Quoted text -
---*---

On 02/23/2010 03:02 PM, Marc Schwartz wrote:
On Feb 23, 2010, at 7:05 AM, Liviu Andronic wrote:
Dear all
Is it possible to get basic colour highlighting for inputs and outputs
in the R terminal? I am looking for something similar to what GUIs
provide, such as JGR and (I think) the Windows R GUI: colouring all
inputs in red, and all outputs in blue. All this in a colour-aware
console (in my case, on Linux).
I've been looking into xterm256 and highlight, but I am sofar unable
to do with them what I would need. The closest I get to is with
style() in xterm256:
require(xterm256)
cat( style( "hello world", bg = "black", fg = "blue"), "\n" )
hello world
The text will appear blue. What I would want to achieve, however, is
to be able to define some global options for input fg and bg colours,
and output fg and bg colours. Then, for any command that I would
execute, say `mean(1:5)', I would get:
mean(1:10) ##in red
[1] 5.5 ##in blue
summary(1:5) ##in red
Min. 1st Qu. Median Mean 3rd Qu. Max. ##in blue
1 2 3 3 4 5 ##in blue
Does anyone know a way to do this? Thank you
Liviu
Hi Liviu,
I was not aware of Romain's xterm256 package, but from a quick review of the
manual, it would appear to not support an automated syntax highlighting
capability. One seems to need to explicitly print output to the console using
his functions to be able to colorize it.

---*---

[Saved entries]
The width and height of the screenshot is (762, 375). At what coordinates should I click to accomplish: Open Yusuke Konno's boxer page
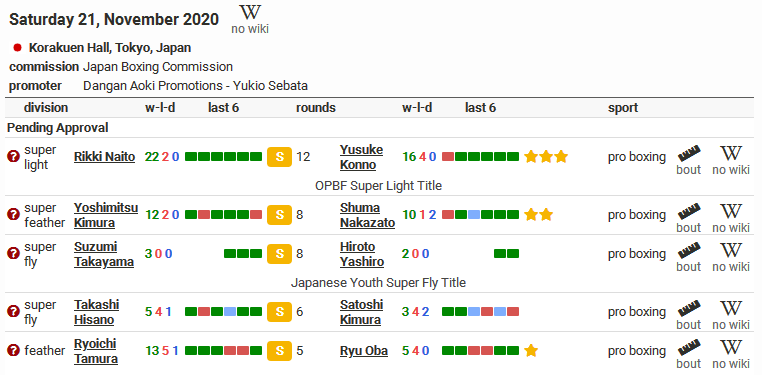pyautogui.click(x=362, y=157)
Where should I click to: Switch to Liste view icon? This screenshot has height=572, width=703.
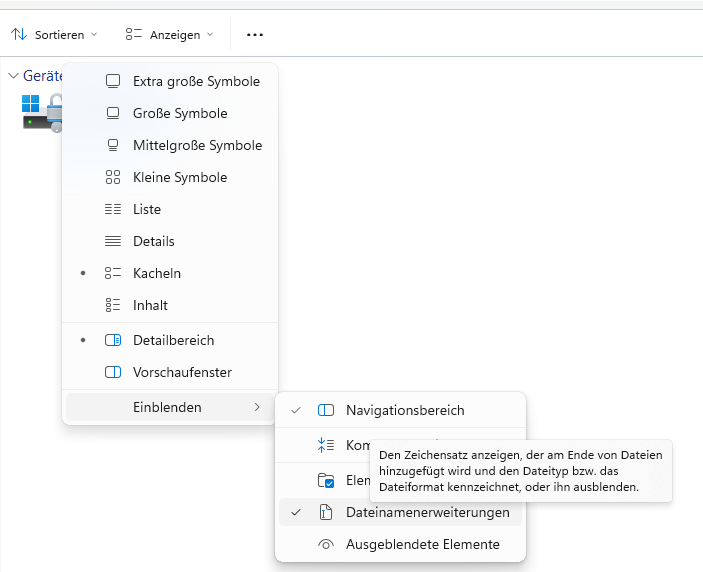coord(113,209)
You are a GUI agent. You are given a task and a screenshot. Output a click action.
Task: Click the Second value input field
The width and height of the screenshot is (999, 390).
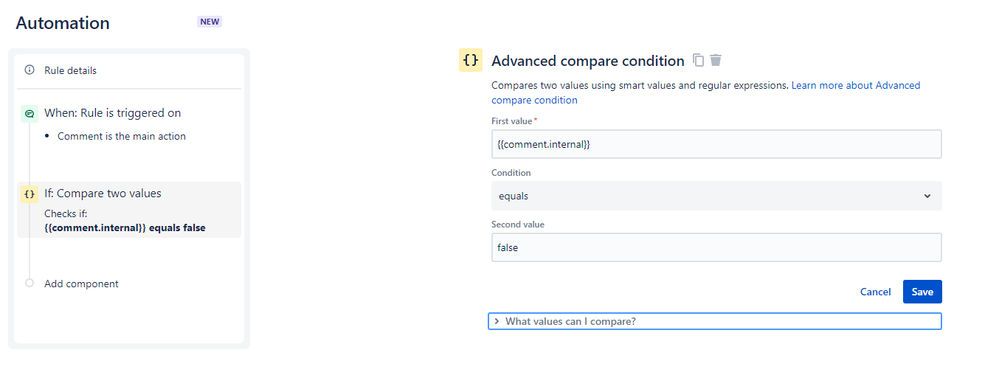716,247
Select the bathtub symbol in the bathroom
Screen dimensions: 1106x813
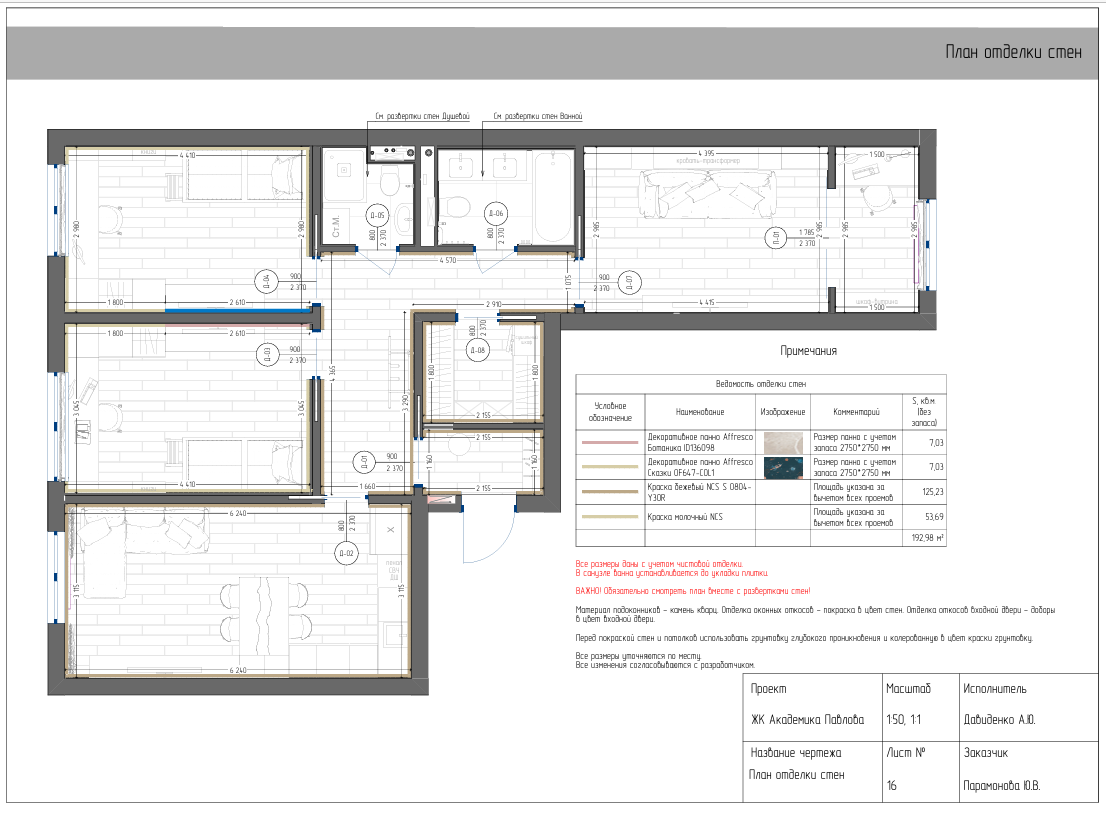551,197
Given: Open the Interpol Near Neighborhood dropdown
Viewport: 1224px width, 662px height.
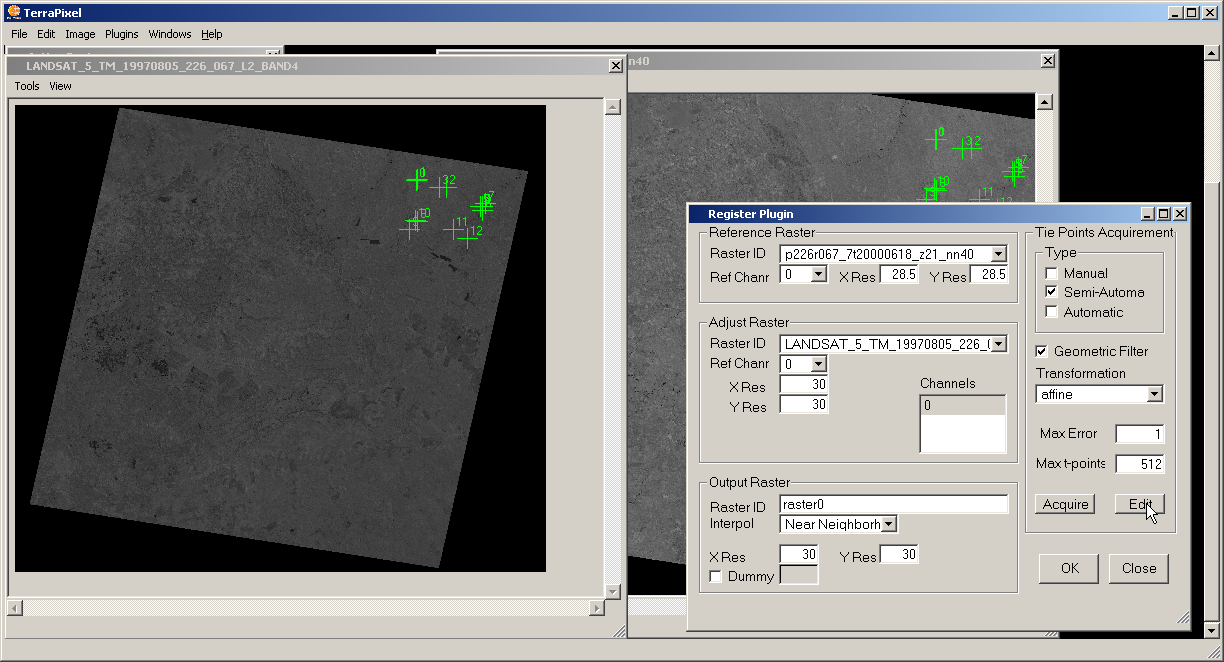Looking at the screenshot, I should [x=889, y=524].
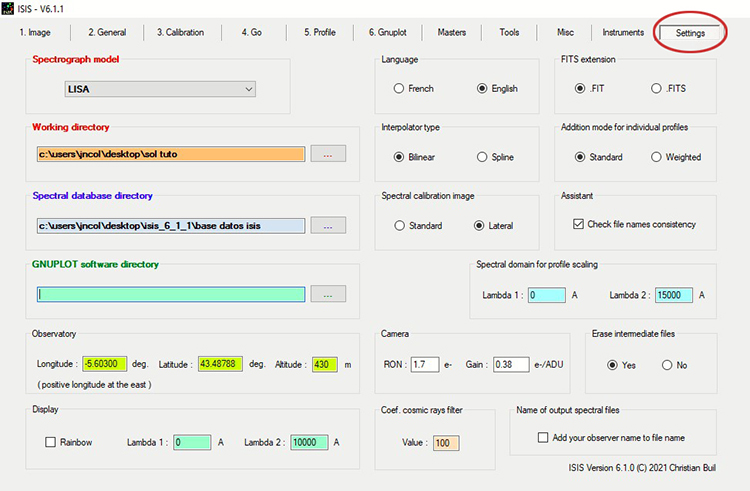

---*---

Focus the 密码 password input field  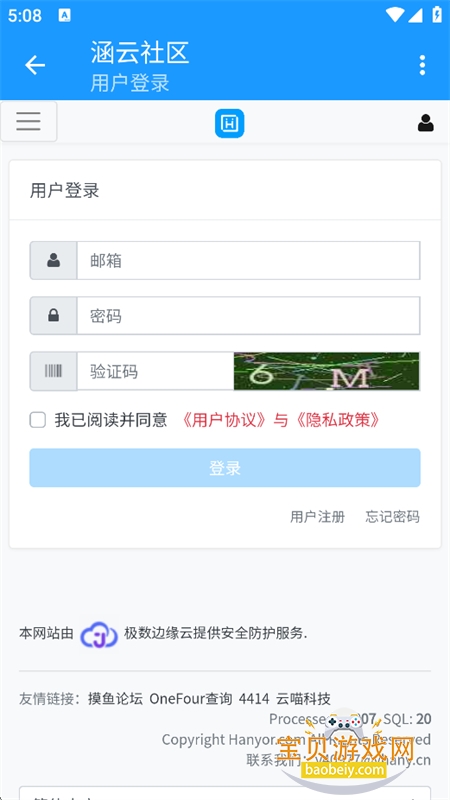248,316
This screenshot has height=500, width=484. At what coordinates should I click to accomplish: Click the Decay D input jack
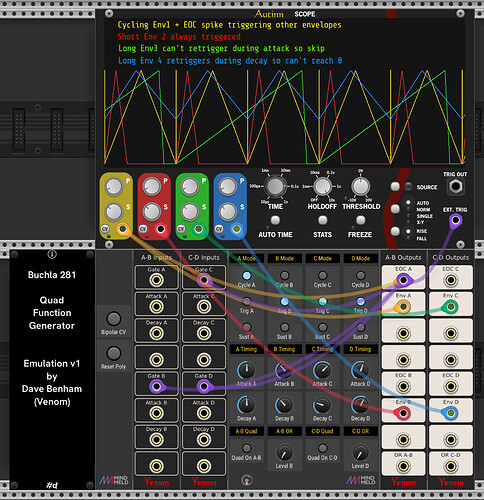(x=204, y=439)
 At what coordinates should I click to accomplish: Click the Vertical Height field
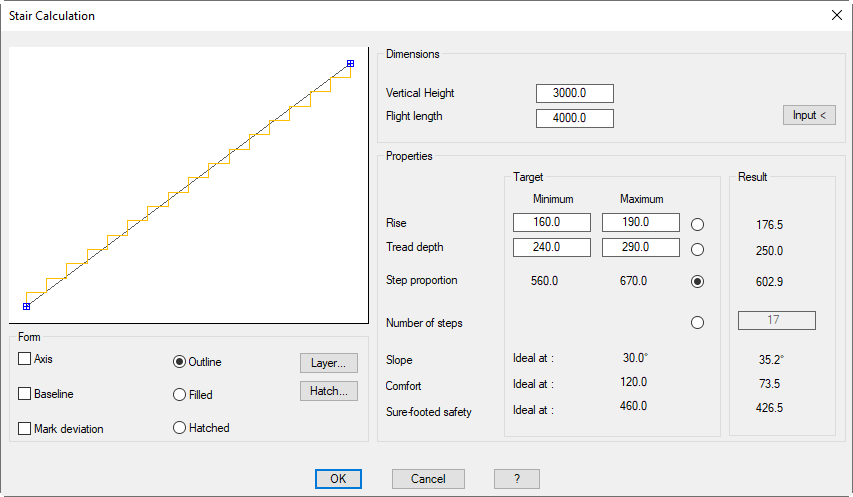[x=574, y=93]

---*---

What is required -
Please translate this sentence from the post about R terminal colors into Spanish: "The text will appear blue."

Response to the task -
El texto aparecerá en azul.